The resistance value is needed to solve for the current. the maximum dissipation of course is 45 watts.

If that is the power dissipated, the current would be 6 amps, R would be 15 ohm.

• 5 months ago

If the resistors are dissipating 15W each then:

15=E*I>>15/30= .5A

3*.5=1.5A

A fifteen watt resistor is a power specification of a resistor not the resistance of it. It means it can safely and continuously dissipate 15W.

If you mean 15 ohm resistors then:

Three 15 ohm resistors in parallel Have an Rt of 5 ohms.

I=E/R = 30/5 = 6A.

• oubaas
Lv 7
5 months ago

I = 15 watt @ 30 V = 0.5 A

It = I*3 = 1.5 A in total

• 5 months ago

The unit of resistance is ohms, not watts. Since the resistors are in parallel, the following equation is used to calculate the equivalent resistance.
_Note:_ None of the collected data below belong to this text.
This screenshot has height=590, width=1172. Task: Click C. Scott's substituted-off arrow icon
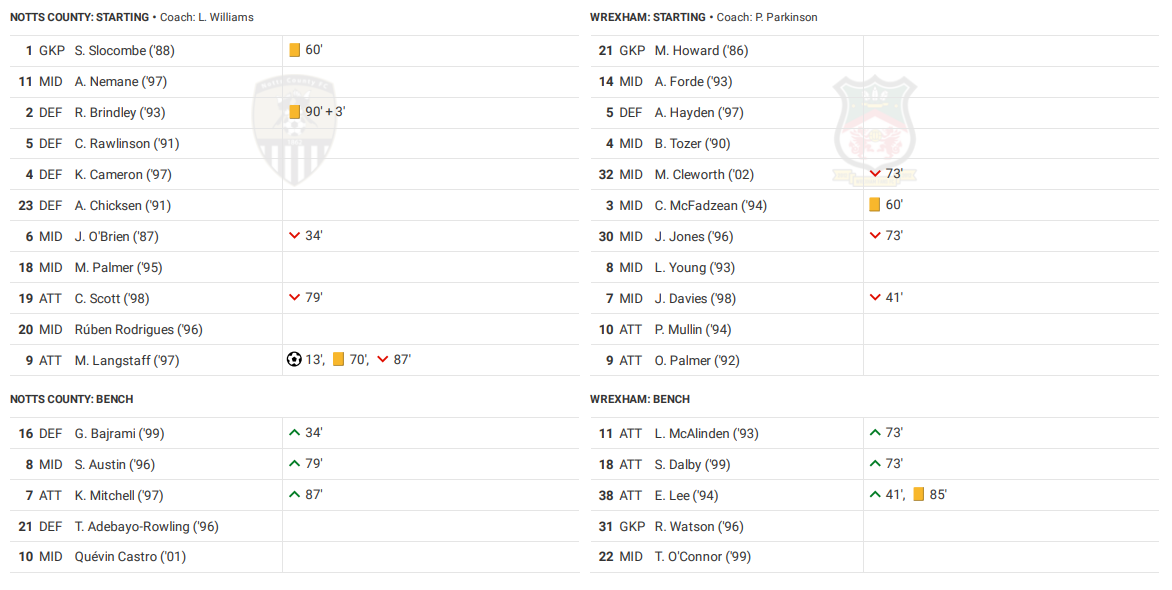[x=294, y=298]
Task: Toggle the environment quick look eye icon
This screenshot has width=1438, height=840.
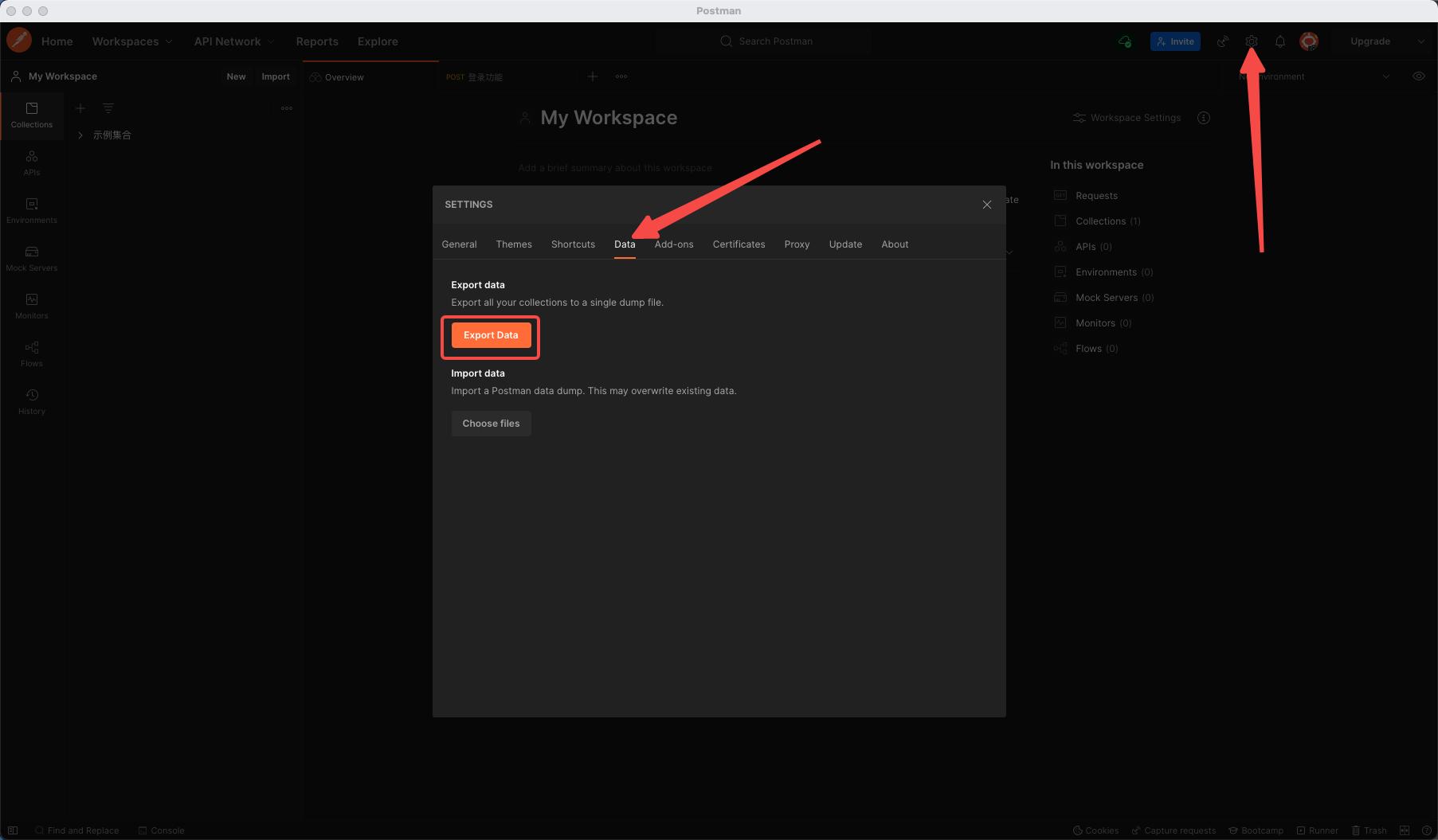Action: click(1418, 76)
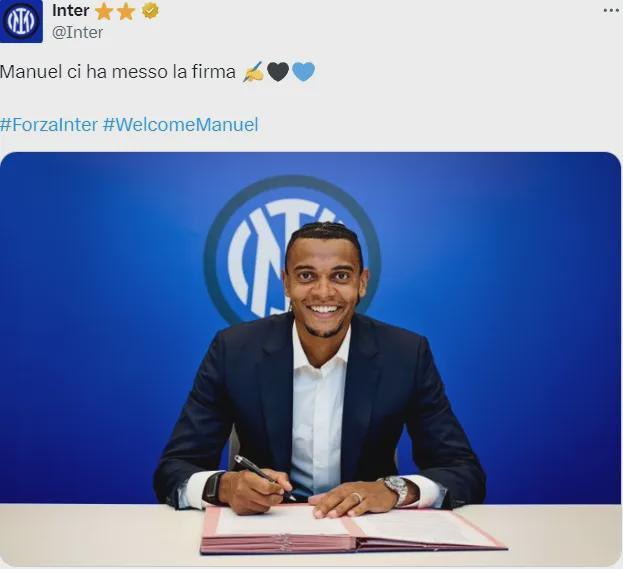623x569 pixels.
Task: Open the three-dot more options menu
Action: [x=611, y=11]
1/Req = 1/R1 + 1/R2 + 1/R3

1.Req = 1/15 + 1/15 + 1/15 = 1/5

Req = 5 Ω

In parallel circuit, the voltage is the same for each resistor. Use the following equation to determine the current through each resistor.

I = V ÷ R

I1 = 30 ÷ 15 = 2 amperes

The total current is 6 amperes. I hope this is helpful for you.

• 5 months ago

The power rating of 15 W is the MAXIMUM HEAT that the resistor could handle.

The resistor is quite incapable of actually drawing 15W from any random power supply.
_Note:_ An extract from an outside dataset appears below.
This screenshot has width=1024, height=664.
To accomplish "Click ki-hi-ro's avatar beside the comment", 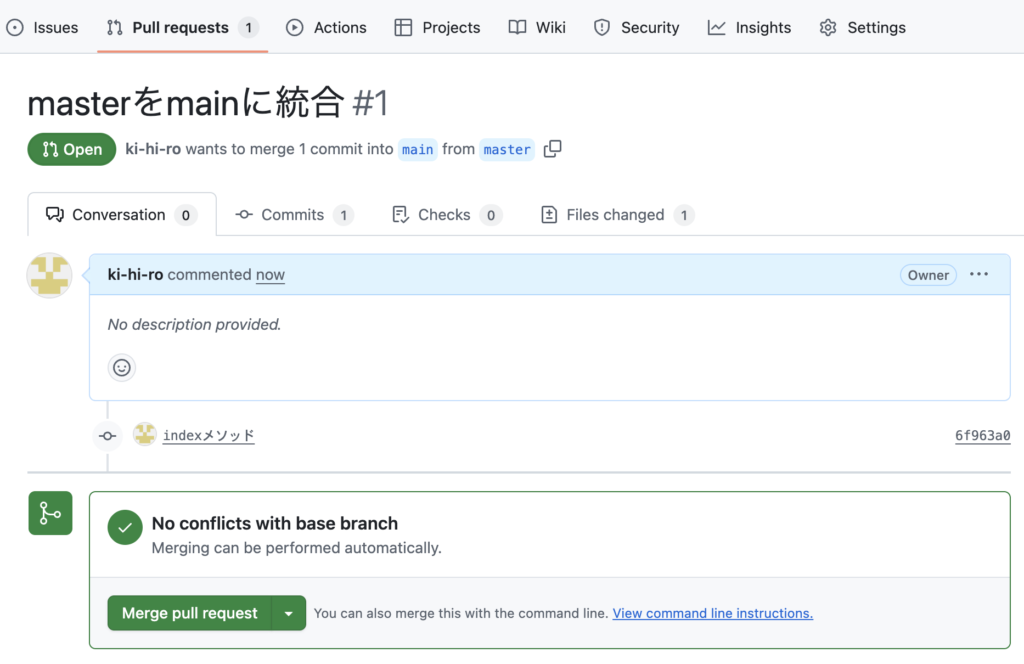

If they were ACTUALLY drawing 15W in this situation then the total power is 45 W

As power = v*i

i = P/V = 45 / 30 = 1.5 A total.

This is answering the question AS WRITTEN.

• 5 months ago

Are we sure that Hannah meant Ω instead of W?

'Cause W is usually Watts. Of course we would not be able to answer "What is the current?" if it IS intended to be Watts.

• 5 months ago

Resistors in parallel have the same voltage across them. Therefore

The total current leaving the source:

Itotal = 30/15 + 30/15 + 30/15 = 2 + 2 + 2 = 6A

OR find the resistance the 30V battery sees:

Req = 1/[1/15 + 1/15 + 1/ 15] = 1/[3/15] = 15/3 = 5Ω

• 5 months ago

V = I * R

1/R = 1/15 + 1/15 + 1/15

1/R = 3/15

R = 15/3

R = 5

V = I * R

30 = 5 * I

6 = I

6 amps